## TASK PROMPT:
The response must consist of the lines from the one holding "The width and" through the final line of the entries, given again exactly and without any pictures.

(Stored data)
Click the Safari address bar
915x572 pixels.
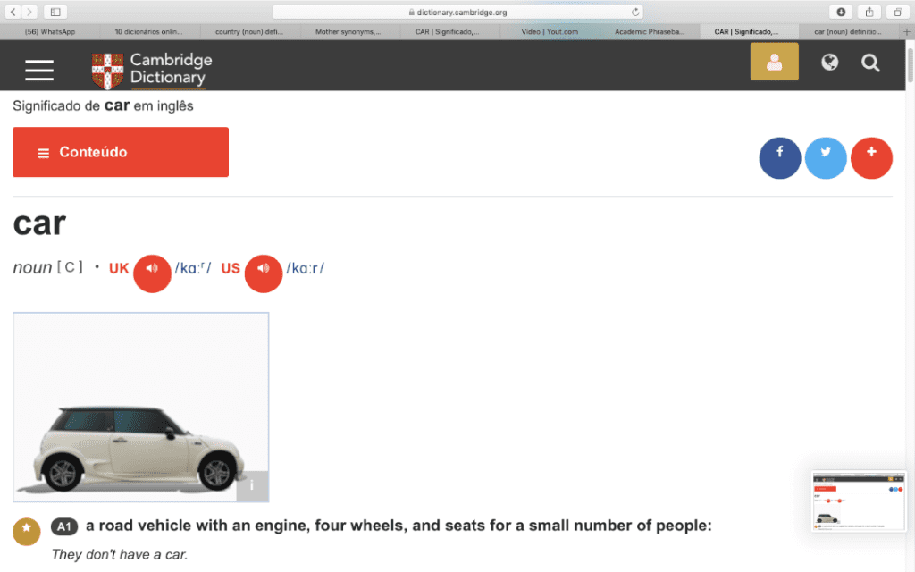[x=458, y=12]
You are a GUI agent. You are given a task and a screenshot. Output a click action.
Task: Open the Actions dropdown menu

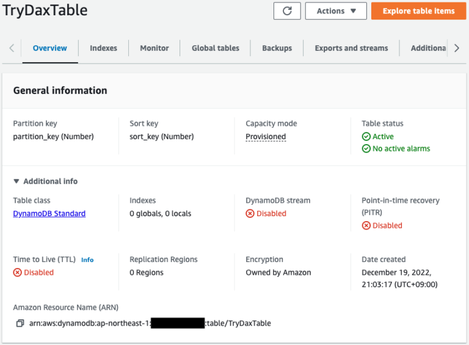(x=335, y=11)
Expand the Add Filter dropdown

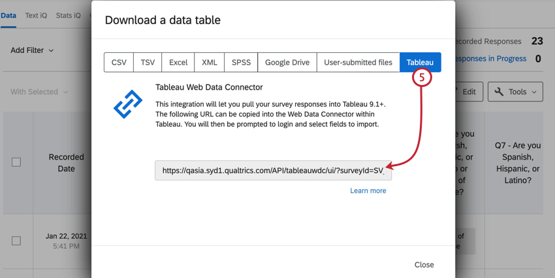click(x=33, y=50)
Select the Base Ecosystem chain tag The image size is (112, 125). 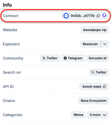pos(93,101)
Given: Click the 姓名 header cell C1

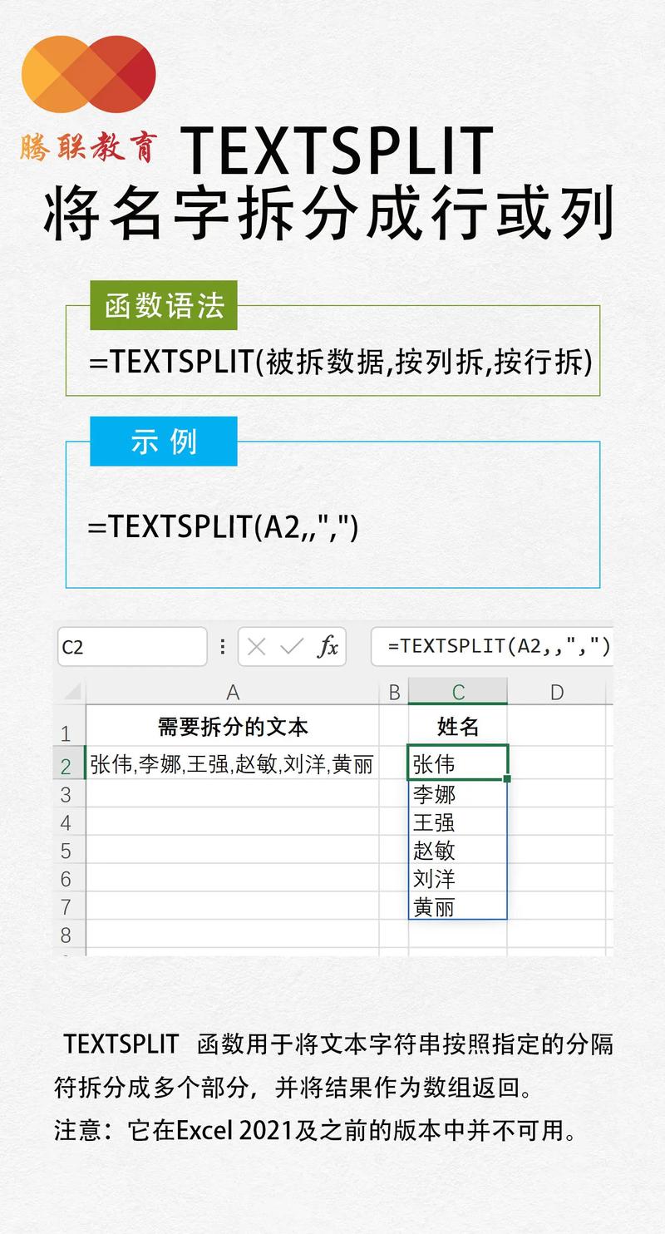Looking at the screenshot, I should click(458, 726).
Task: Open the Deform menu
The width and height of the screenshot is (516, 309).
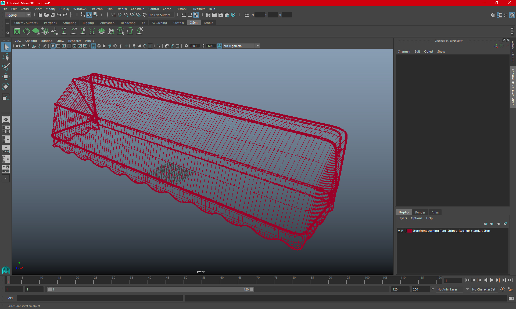Action: click(121, 9)
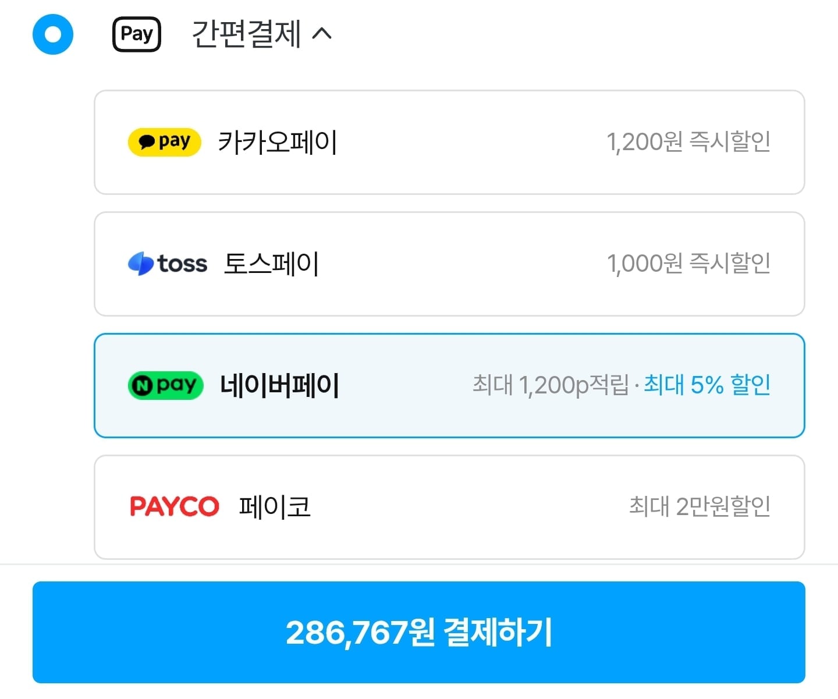Click the Toss blue logo
Image resolution: width=838 pixels, height=699 pixels.
tap(140, 264)
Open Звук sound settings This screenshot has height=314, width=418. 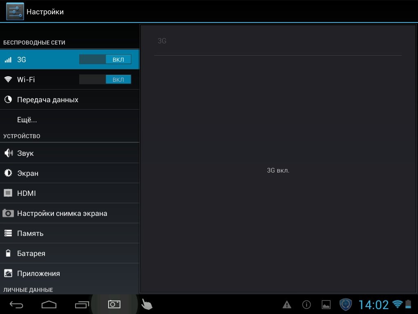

## RESPONSE AREA:
The width and height of the screenshot is (516, 309).
Action: click(121, 9)
Click the Toss blue logo
Image resolution: width=838 pixels, height=699 pixels.
tap(140, 264)
Open Звук sound settings This screenshot has height=314, width=418. 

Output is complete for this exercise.